ENDOTHELIN-B RECEPTOR MEDIATES ET-1 EFFECTS ON CAMP AND PGE(2) ACCUMULATION IN RAT IMCD

Endothelin (ET) potently inhibits arginine vasopressin (AVP)-induced adenosine 3',5'-cyclic monophosphate (cAMP) accumulation and Na-K-adenosinetriphosphatase (Na-K-ATPase) activity in the inner medullary collecting duct (IMCD). At least two types of ET receptors exist: ET(A) [binds ET-1 > ET-3 = sarafotoxin S6c (S6c)] and ET(B) (binds ET-1 = ET-3 = S6c). We examined which of these receptors mediates biological actions of ET in freshly isolated rat IMCD cells.
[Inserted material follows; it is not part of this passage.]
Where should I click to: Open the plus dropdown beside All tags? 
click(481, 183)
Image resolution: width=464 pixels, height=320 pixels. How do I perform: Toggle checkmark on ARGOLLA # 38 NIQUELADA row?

Binding studies revealed comparable displacement of I-125-ET-3 by ET-1, ET-3, and S6c, whereas I-125-ET-1 was displaced by ET-1 >> ET-3 = S6c. Together, these studies confirm the presence of receptors in the IMCD with ET(A) and ET(B) binding characteristics. ET-1, ET-3, and S6c were equipotent in reducing AVP-stimulated cAMP accumulation. BQ-123, at concentrations selective for ET(A) receptor antagonism, did not alter the effect of ET-1, ET-3, or S6c. Pertussis toxin or protein kinase C blockade, but not indomethacin, inhibited the effect of ET-1 and S6c on AVP-stimulated cAMP accumulation, consistent with activation of the same signal transduction pathways. ET-1 and S6c were equipotent in reducing forskolin-stimulated cAMP accumulation, ruling out inhibition of AVP-receptor interaction as a common mechanism of action. Finally, ET-1, ET-3, and S6c caused comparable stimulation of prostaglandin E2 (PGE2) accumulation, an effect that was not blocked by BQ-123. These data indicate that an ET(B)-like receptor mediates ET stimulation of PGE2 and inhibition of AVP-enhanced cAMP accumulation in the IMCD. The function of the ET(A)-like receptor in the IMCD remains to be determined.